As análises sobre o que falhou (porque, diabo, falhou, e falhou mesmo antes de contabilizarmos a crise de custo de vida que observamos hoje) são muitas e de complexidade e abrangência variadas o suficiente para em muito extravasarem este espaço em que escrevo. Das grandes questões estruturais de desigualdade de género, etnico-racial, de classe e suas implicações na democratização da tecnologia e do tempo, às mais comummente apontadas como a concentração de mercados em poucos agentes económicos ou a complexidade de cadeias de produção, a verdade é que uma grande parte dos benefícios do avanço social e tecnológico do último século é sequestrada antes de chegar até nós, como tradicionalmente os ganhos materiais na história da humanidade o são. Acontece que, no dia de hoje, essa dinâmica devia já ser uma que se auto-limita: a tecnologia que temos vindo a desenvolver pode (e tem de), precisamente, ser a que nos permite mais facilmente desconstruir boa parte das estruturas que conspiram para que o padrão de uma ser humano seja imaginar trabalhar pelo menos quarenta horas todas as semanas. Que fique bem claro: nem tecnologia é uma panaceia para problemas estruturais, nem qualquer resposta simplista que se apresente como única aos problemas quotidianos deve merecer muita atenção. O que argumento aqui é que, com a tecnologia de que dispomos hoje, não há quase nada que nos impeça de ir fazendo e alargando pequenos buracos na aparentemente impenetrável ordem das coisas que queremos alterar, para além dos limites da nossa própria imaginação.

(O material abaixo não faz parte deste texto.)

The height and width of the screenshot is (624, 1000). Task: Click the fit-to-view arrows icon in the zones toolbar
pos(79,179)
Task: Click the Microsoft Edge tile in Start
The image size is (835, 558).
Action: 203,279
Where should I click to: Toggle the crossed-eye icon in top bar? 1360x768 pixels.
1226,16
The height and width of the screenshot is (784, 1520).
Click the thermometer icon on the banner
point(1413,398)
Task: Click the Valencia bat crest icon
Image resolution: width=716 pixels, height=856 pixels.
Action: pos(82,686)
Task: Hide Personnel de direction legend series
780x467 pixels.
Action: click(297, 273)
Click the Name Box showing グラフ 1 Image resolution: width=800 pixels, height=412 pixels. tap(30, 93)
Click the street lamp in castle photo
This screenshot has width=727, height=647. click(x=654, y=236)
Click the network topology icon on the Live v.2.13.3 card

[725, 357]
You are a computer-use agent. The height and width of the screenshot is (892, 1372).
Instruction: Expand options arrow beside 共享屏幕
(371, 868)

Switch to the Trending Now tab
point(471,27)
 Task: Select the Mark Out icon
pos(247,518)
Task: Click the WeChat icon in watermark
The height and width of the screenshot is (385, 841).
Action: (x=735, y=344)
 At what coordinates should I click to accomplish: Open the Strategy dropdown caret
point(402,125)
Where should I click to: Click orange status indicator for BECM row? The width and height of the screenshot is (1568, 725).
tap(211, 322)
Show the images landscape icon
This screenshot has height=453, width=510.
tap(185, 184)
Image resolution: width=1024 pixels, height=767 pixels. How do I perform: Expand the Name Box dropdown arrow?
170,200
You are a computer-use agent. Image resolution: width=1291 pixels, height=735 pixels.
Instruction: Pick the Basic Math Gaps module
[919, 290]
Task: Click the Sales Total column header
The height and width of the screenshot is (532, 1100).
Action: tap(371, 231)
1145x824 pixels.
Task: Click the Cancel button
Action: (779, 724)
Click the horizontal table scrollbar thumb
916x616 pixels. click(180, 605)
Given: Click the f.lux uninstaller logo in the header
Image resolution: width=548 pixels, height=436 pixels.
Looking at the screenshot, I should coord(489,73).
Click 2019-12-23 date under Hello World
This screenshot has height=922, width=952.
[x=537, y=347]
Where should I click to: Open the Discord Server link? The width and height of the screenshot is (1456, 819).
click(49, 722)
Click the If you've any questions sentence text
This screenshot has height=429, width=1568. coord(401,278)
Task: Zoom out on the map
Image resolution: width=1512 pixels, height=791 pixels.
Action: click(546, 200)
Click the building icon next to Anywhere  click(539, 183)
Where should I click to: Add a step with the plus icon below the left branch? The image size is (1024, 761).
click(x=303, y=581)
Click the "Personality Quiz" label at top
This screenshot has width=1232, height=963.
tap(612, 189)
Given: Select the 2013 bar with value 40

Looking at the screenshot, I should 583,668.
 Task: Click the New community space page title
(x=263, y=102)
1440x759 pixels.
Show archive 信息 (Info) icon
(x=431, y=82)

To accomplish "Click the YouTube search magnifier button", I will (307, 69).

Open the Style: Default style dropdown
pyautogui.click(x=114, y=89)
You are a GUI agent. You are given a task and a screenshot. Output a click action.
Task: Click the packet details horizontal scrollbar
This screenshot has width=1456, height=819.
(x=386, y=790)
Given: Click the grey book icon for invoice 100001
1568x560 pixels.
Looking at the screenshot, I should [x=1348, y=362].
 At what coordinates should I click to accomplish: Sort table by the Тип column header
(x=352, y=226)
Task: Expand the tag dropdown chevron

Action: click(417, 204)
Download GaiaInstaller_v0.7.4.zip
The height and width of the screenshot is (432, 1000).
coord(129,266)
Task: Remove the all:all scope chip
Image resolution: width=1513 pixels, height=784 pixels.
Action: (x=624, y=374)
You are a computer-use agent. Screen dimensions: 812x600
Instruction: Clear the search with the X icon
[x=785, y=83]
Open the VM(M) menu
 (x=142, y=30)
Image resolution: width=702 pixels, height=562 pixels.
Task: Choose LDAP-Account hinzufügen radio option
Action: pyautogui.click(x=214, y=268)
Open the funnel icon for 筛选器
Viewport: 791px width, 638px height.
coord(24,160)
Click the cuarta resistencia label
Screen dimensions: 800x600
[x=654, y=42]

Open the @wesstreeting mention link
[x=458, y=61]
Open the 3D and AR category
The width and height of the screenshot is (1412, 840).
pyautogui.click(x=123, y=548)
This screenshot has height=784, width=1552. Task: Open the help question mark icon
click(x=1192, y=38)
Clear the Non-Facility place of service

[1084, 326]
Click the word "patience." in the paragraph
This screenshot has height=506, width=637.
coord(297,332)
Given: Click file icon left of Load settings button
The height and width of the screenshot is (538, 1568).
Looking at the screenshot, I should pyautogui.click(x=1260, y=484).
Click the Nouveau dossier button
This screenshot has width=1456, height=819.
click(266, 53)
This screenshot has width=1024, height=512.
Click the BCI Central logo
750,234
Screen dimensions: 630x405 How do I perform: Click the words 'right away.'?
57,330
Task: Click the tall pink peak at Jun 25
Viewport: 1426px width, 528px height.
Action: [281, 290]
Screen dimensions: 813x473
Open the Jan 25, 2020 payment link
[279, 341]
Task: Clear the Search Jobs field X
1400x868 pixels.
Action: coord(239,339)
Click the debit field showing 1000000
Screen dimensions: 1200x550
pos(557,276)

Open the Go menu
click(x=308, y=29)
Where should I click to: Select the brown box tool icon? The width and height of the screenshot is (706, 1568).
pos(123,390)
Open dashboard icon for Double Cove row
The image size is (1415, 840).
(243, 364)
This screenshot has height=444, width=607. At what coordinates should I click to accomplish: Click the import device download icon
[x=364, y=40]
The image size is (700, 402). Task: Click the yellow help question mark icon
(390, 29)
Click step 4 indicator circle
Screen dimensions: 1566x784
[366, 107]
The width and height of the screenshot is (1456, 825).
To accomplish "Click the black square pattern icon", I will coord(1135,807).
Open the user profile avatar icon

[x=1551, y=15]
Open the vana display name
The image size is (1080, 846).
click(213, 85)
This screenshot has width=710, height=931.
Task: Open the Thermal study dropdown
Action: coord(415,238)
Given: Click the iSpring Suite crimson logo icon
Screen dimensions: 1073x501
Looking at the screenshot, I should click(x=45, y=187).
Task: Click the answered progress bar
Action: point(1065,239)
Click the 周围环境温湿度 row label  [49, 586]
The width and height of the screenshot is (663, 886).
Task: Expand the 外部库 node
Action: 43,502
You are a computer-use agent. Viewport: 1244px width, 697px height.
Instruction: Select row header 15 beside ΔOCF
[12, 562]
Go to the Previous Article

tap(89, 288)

Quando empresas que fazem dinheiro com a recolha de informações sobre os nossos hábitos online resolveram criar formulários de consentimento para cookies e rastreadores de navegação absolutamente intransponíveis em resposta às exigências de legislação como o RGPD, não houve nada que impedisse investigadores de uma universidade dinamarquesa de ripostar e construir uma ferramenta gratuita que lida automaticamente (e optando pelo máximo de privacidade possível) com os ecrãs que nos aparecem da primeira vez que entramos num qualquer site. Para quem a usa, ou são uns trinta segundos e uma dor de cabeça nova em cada novo site, ou são muitos trackers e sorvedouros de informação pessoal que se evitam. Da mesma forma, não há nada que nos impeça, por exemplo, de reunir em tempo real e guardar um histórico dos preços de itens de supermercados, ajudando-nos a poupar nas compras quotidianas e, se quisermos, ajudar a demonstrar suspeitas de concertação de preços. Tanto não há que já foi feito, há uns anos, na plataforma maiscarrinho.pt. As grandes cadeias de supermercados tentaram, com sucesso, mudar as suas páginas web e fugir à recolha de dados e os responsáveis pelo projecto baixaram os braços, mas isso dificilmente será uma escapatória se tal plataforma for mantida por uma comunidade. Se redes sociais como o Facebook ou Twitter têm práticas abusivas para com os seus utilizadores e promovem conteúdo pago e não solicitado em vez de efectivamente aproximarem pessoas e nos apresentarem as publicações de contas que seguimos, nada nos impede de aderir a (ou criar) uma instância numa rede social federada como o Mastodon para decidirmos sob que termos temos as nossas interações online (e na volta, quem sabe, fomentar conversas em comunidades que levem à criação de cooperativas de produção e consumo locais ou de unidades de autoconsumo colectivo de energias renováveis). Estes são exemplos mais ou menos relevantes, mais ou (provavelmente) menos imaginativos, e mais ou menos complicados de casos em que nada impediu que tecnologia acessível a quase todos nós pudesse se bem utilizada. Mas não há, principalmente, nada que impeça pessoas com noção muito mais concreta das suas necessidades de, em conversa com seus pares, terem mais, melhores e mais abrangentes ideias de como usar tecnologia para ganharem tempo ou capacidade de o aproveitar.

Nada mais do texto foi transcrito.